Степан молча щурился на реку. Сеньча качал головой.
— Вижу, забират тебя!.. Зря-я!.. Видал я ее — тоща… На свечку похожа, что в великопостье жгут… За тебя Удыгай любу девку свою отдаст…
И правда: старшая дочь Удыгая Кырту давно заглядывается на русоголового парня. Волосы у Кырту черные, как смола, а глаза темны и блестящи, как горный вереск после дождя, и нежно лицо Кырту. А какая работница Кырту: первая в ауле! Парни говорят, что арачка из-под рук Кырту слаще всякой другой. Ладно ткет Кырту, выхаживает жеребят, коз, телков. Никто так часто не моет круглых колен, на которых несравненно раскатывается тонкая пресная лепешка, и ни у кого нет столько одежды, сколько у Кырту. Никогда еще не хварывала Кырту, здорова, как марал, весела, как лесная птица… Вот как расхваливал дочь свою Удыгай, но каждый раз опешивал от унылой ухмылки Степана.

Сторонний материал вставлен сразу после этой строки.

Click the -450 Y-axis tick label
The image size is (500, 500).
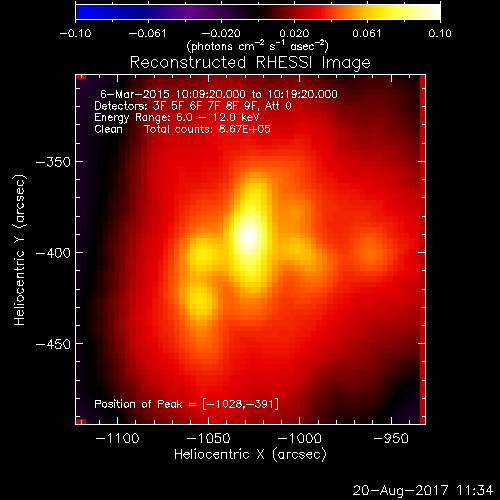tap(53, 344)
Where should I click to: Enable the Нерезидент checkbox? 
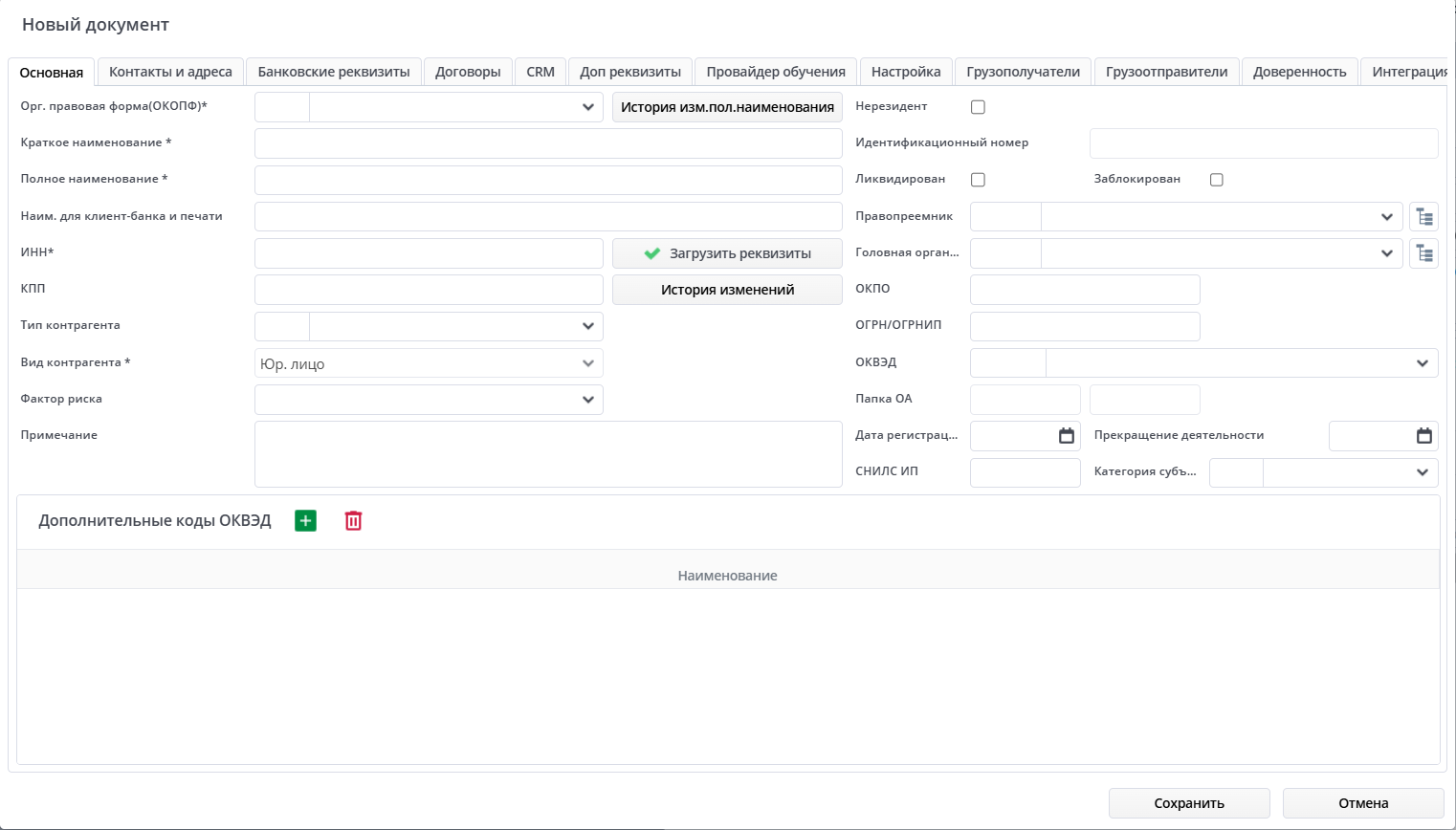coord(978,107)
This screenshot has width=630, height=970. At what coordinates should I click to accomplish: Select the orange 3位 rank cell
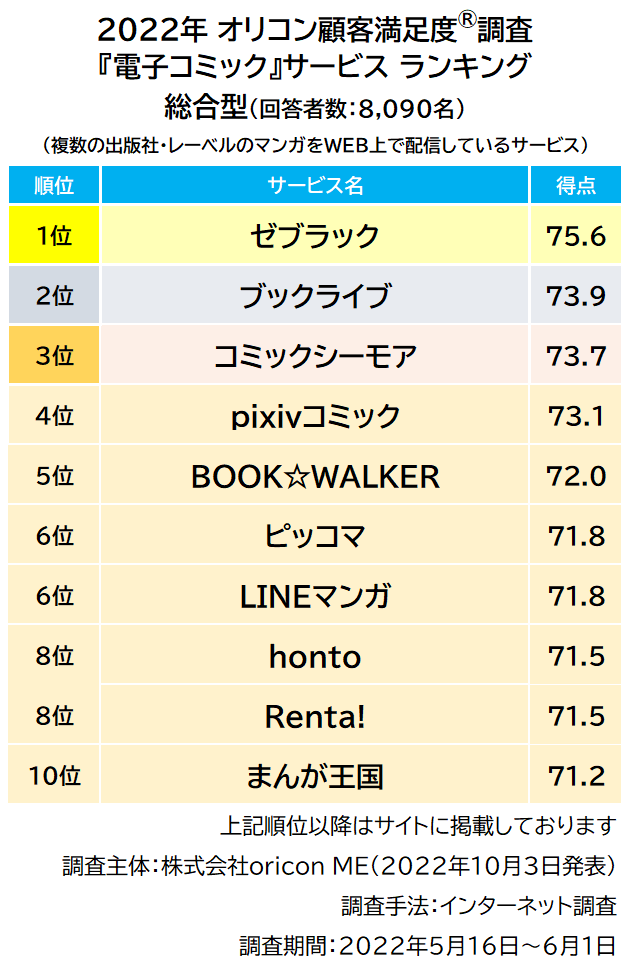pyautogui.click(x=54, y=355)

— Не хошь?.. Другой девка есть?
Степан кивал с горестной радостью:
— Есть. В городе.
— Ж-жялка!.. Э-эх, жялка! За тебя хочу девку отдать… Ты хорош…
За Кырту сватались. Многим нравилась длинноглазая, тугокосая алтайка. Когда приходила она на горную поляну, голодные мужичьи взгляды тянулись, напруженные, к ней, но алтайка дико сверкала глазами, морщила красные, как брусника, губы и шипела, как раздразненная кошка:
— Уйди-и!.. У-у… Кырту… тьпфу-у!.. Не надо мужик Кырту!..
А сама манила глазами Степана, с бессознательным бесстыдством распахнув широко спереди расшитую кусочками мехов и шерстью холщовую рубаху, показывала два смугло-золотых холма тугих высоких грудей и гладкий живот, и так и сияла ослепительно белозубой улыбкой.
— Гляди-гляди… хорош мужик… Кырту ладной девка… гляди!..
Особенно добивалась Кырту молодежь с рудников. Но охаивала их и сама девка и Удыгай: очень-де много ругаются, падки до драки, когда выпьют арачки, будут обижать жену, — ненадежный народ. Алтайка все шире улыбалась Степану и каждый раз манила к себе смуглой рукой.
Степана все корили:
— Рыбья кровь!.. Тут бы отдай все — да и мало! А он, накося, остолопом стоит…
Осуждал и Марей:
— Ты о девке городской не думай, парень! Такая кралечка шелкова не для нашего бытья…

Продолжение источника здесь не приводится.